At the time of the accident on March 7, 1978, Jackie Beach was being directed both as to what he did and how he performed the work by Hartman, the Owens-Corning supervisor. Id., pp. 18, 63, 110; Deposition of Carl Babcock, pp. 47, 62.
Thus, while Owens-Corning, (1) did not have the right to discharge Jackie Beach; (2) did not pay him his wages directly; (3) did not supply his tools; and (4) had no formal contract of employment with plaintiff; it (1) did control the place and the manner in which plaintiff was performing his work; (2) did exercise direct supervision over him at the time of the accident; (3) did contract with U.S. Piping for his services, and paid U.S. Piping for his services on a time and material basis; and (4) had the right to and did control the boundaries of his work.

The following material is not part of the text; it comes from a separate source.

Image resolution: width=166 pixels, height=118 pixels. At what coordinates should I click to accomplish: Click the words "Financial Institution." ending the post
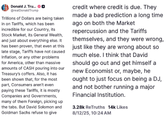click(x=99, y=95)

Jackie Beach avers he never believed he was an employee of Owens-Corning. However, his own testimony shows that he acquiesced in the direct supervision by Owens-Corning of his work at the plant over a period of several months.
One may be in the general service of another, and, nevertheless, with respect to particular work may be transferred, with his own consent and acquiescence, to the service of a third person, so that he becomes the servant of that person, with all the legal consequences of the new relation.Denton v. Yazoo M. Valley R. Co., 284 U.S. 305, 52 S.Ct. 141, 76 L.Ed.2d 310 (1931), quoted in Standard Oil Co. v. Soderling, 112 Ind. App. 437, 42 N.E.2d 373, 377 (1942).
Both the terms of the contract between U.S. Piping and Owens-Corning, and the lengthy period during which Jackie Beach acquiesced in the direct control of the Owens-Corning supervisor over his work at the Owens-Corning plant, demonstrates that there was an implied contract of service between Jackie Beach and Owens-Corning which existed at the time he was injured.
Under Indiana law, the "real and decisive" test for the existence of a master-servant relationship is "the right to command the act and to direct and control the means, manner or method of performance." Wabash Smelting, Inc. v. Murphy, supra. In this case, Owens-Corning clearly possessed and was exercising that right to control the means, manner and method of the plaintiff's work, at the time of the accident.
As a matter of law, Owens-Corning was a special employer of Jackie Beach on March 7, 1978, the date of the injury. Therefore, plaintiffs' claims against Owens-Corning properly come under the provisions of Indiana's Workmen's Compensation Act and this court is without jurisdiction over those claims.
Accordingly, upon the foregoing FINDINGS OF FACT and CONCLUSIONS OF LAW it is ORDERED that summary judgment is hereby entered in favor of the defendant, Owens-Corning Fiberglas Corporation, and against the plaintiffs, Jackie Beach and Julia M. Beach.